The Makefile in `Reindeer/sim/verilator/Makefile` is also to build the UUT, VPluseTain_RV2T_MCU from a bunch of submodule in Reindeer/submodules/PulseRain_MCU and compile in a /obj_dir, this is full of submodule of written with C++.
### In `tb_PulseRain_RV2T.cpp`
Test Bench, tb_PulseRain_RV2T.cpp will new a `UUT` object, which is the Reindeer simulator, VPulseRain_RV2T_MCU.
`tb_PulseRain_RV2T.cpp` will extracte the elf file with wanted value.
```cpp
ref_file_process(ref_file);
/* Extract the begin_signature and end_signature */
elf_label_process(elf_file);
prepare_elf_section_list(elf_file);
```
It reset UUT input wire with the following code. The `testbench`, which is a class to evalutate the simulator given UUT and tfp, `VerilatedVcdC*`
```cpp
uut = new UUT; // Create instance
/* Create a VCD dump file in c standalone (no SystemC) simulations */
VerilatedVcdC* tfp = new VerilatedVcdC;
if (!trace_file.empty()) {
Verilated::traceEverOn(true);
uut->trace (tfp, 99);
tfp->open (trace_file.c_str());
}
else {
tfp = NULL;
}
testbench t {10, uut, tfp};
uut->reset_n = 0; // Set some inputs
uut->sync_reset = 0;
std::cout << "\n=============> reset..." << "\n";
/* Initialize the uut */
uut->sync_reset = 0;
uut->ocd_reg_we = 0;
uut->ocd_reg_read_addr = 0;
uut->ocd_reg_write_addr = 0;
uut->ocd_reg_write_data = 0;
uut->ocd_read_enable = 0;
uut->ocd_write_enable = 0;
uut->ocd_rw_addr = 0;
uut->ocd_write_word = 0;
uut->start = 0;
uut->start_address = start_address;
t.reset();
std::cout << "=============> init stack ..." << "\n";
uut->ocd_reg_we = 1;
uut->ocd_reg_write_addr = 2; // SP
uut->ocd_reg_write_data = DEFAULT_STACK_INIT_VALUE;
t.run();
uut->ocd_reg_we = 0;
t.run();
```
## Hold and Load
The tradtional method to bootstrap a CPU is 1.making a boot loader in software 2. storing the boot loader in a ROM and 3. after power on rest, the boot loader is supposed to be executed first, for which it will move the rest of the code/data into RAM. And the PC will be set to the _start address of the new image afterwords.

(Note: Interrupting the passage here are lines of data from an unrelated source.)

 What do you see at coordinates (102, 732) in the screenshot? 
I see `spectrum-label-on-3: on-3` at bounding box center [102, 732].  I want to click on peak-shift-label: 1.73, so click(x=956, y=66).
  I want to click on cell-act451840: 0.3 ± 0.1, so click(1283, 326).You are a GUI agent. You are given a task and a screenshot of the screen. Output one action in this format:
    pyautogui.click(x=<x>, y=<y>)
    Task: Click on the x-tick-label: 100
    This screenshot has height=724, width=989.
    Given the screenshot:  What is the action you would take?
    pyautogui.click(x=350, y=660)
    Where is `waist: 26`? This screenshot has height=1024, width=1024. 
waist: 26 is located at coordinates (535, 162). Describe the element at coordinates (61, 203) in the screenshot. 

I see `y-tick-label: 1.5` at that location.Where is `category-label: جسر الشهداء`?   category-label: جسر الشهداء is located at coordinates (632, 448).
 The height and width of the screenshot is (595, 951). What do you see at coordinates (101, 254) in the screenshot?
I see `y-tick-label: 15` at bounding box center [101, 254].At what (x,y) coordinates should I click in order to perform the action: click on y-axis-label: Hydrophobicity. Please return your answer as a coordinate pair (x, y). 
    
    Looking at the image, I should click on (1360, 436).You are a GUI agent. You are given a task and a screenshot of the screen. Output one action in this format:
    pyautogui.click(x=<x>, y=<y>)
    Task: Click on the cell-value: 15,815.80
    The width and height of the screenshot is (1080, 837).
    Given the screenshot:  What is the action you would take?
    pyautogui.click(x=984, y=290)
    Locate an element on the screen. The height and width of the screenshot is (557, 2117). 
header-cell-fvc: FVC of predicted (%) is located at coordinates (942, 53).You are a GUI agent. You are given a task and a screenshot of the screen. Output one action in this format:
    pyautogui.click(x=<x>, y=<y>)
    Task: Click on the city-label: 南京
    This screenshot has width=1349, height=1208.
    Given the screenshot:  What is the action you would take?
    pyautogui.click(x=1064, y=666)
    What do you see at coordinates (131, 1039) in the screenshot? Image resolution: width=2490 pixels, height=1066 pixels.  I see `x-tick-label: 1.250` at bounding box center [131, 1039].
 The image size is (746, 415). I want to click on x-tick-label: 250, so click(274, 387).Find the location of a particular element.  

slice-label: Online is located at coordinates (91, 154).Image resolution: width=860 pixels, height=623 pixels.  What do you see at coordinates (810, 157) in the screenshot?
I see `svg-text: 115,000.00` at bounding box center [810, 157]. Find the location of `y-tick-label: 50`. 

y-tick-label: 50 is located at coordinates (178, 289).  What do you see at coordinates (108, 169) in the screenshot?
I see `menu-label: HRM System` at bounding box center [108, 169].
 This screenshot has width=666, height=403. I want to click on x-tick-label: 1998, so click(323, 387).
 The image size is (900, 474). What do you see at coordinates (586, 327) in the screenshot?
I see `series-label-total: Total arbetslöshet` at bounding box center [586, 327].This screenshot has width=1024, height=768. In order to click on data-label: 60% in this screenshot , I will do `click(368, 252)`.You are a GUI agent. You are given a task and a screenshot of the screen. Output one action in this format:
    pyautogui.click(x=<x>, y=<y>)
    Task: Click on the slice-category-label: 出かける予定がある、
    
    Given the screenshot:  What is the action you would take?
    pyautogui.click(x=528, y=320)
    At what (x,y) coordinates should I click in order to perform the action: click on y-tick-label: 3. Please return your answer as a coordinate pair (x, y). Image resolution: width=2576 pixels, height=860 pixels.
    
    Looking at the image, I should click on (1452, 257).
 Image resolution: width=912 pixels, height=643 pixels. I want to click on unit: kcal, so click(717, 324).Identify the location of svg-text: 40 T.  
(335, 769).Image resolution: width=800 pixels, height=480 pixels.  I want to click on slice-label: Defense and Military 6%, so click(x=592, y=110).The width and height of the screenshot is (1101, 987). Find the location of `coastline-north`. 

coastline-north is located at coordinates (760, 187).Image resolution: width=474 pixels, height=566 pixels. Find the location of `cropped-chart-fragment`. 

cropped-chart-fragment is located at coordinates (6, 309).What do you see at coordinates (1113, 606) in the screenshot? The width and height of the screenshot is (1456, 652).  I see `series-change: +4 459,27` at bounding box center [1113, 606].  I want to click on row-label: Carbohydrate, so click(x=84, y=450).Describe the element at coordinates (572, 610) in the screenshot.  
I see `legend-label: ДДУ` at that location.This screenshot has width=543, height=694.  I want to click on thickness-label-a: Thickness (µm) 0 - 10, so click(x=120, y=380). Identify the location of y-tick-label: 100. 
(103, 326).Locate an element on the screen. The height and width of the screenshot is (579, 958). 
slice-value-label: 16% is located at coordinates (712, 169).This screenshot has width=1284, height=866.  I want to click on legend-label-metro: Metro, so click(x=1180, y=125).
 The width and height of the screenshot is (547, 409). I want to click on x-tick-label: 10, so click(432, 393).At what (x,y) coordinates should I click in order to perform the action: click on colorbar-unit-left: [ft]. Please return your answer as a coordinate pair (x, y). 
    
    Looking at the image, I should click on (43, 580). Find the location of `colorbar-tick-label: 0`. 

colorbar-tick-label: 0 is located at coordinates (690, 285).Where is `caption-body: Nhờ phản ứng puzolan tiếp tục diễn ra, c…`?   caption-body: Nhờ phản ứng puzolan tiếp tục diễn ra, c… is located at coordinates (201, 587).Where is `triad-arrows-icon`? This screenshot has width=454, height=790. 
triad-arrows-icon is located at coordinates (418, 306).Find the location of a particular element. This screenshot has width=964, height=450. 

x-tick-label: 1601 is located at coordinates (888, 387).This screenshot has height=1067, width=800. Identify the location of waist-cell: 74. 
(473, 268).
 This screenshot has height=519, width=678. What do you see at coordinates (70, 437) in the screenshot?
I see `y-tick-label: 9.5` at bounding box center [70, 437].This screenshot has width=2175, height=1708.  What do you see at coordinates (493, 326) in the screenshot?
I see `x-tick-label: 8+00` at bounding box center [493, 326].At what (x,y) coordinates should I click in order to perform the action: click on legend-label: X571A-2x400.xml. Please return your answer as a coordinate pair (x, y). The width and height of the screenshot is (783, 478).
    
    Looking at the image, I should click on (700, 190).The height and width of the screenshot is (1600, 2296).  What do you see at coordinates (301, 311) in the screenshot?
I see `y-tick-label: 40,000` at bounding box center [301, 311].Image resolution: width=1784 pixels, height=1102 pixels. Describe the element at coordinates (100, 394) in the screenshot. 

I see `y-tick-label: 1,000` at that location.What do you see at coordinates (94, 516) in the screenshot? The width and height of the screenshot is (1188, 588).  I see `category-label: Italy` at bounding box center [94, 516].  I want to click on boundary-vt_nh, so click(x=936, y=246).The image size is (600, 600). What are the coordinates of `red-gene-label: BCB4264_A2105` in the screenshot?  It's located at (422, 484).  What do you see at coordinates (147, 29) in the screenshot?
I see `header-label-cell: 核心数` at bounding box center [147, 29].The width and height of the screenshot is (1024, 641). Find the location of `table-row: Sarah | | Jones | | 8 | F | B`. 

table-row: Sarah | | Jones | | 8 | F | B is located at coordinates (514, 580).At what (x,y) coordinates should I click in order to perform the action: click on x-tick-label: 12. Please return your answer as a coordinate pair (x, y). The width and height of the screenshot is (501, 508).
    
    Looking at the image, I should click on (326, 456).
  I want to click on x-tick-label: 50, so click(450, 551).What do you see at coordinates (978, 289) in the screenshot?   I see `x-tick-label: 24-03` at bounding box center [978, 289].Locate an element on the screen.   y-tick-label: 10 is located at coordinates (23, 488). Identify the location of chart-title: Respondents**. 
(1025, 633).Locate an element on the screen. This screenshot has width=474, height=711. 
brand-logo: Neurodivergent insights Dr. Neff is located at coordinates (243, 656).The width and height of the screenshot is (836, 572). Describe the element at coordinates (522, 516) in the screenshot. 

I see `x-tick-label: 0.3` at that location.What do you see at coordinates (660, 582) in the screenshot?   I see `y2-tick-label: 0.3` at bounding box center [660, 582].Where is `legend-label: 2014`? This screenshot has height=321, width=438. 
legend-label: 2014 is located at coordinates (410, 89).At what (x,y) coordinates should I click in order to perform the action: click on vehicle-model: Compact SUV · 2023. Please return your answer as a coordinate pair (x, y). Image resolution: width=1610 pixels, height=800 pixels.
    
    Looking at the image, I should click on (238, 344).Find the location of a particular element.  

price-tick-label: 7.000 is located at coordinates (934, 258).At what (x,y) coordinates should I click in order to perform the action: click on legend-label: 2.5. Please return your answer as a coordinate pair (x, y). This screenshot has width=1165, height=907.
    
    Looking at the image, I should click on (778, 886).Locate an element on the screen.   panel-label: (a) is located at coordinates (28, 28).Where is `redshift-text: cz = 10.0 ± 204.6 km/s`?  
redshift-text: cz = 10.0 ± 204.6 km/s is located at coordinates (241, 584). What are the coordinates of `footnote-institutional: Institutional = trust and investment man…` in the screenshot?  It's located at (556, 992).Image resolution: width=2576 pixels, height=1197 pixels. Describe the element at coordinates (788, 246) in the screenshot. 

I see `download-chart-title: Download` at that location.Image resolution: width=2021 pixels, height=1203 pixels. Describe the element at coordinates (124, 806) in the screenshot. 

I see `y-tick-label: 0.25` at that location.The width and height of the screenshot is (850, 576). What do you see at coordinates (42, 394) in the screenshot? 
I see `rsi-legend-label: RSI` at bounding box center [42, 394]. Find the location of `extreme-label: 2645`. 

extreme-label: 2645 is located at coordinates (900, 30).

Quote from [README.md] from [Reindeer]()
>After reset, the soft CPU will be put into a hold state, and it will have access to the UART TX port by default. But a valid debug frame sending from the host PC can let OCD to reconfigure the mux and switch the UART TX to OCD side, for which the memory can be accessed, and the control frames can be exchanged. A new software image can be loaded into the memory during the CPU hold state, which gives rise to the name "hold-and-load".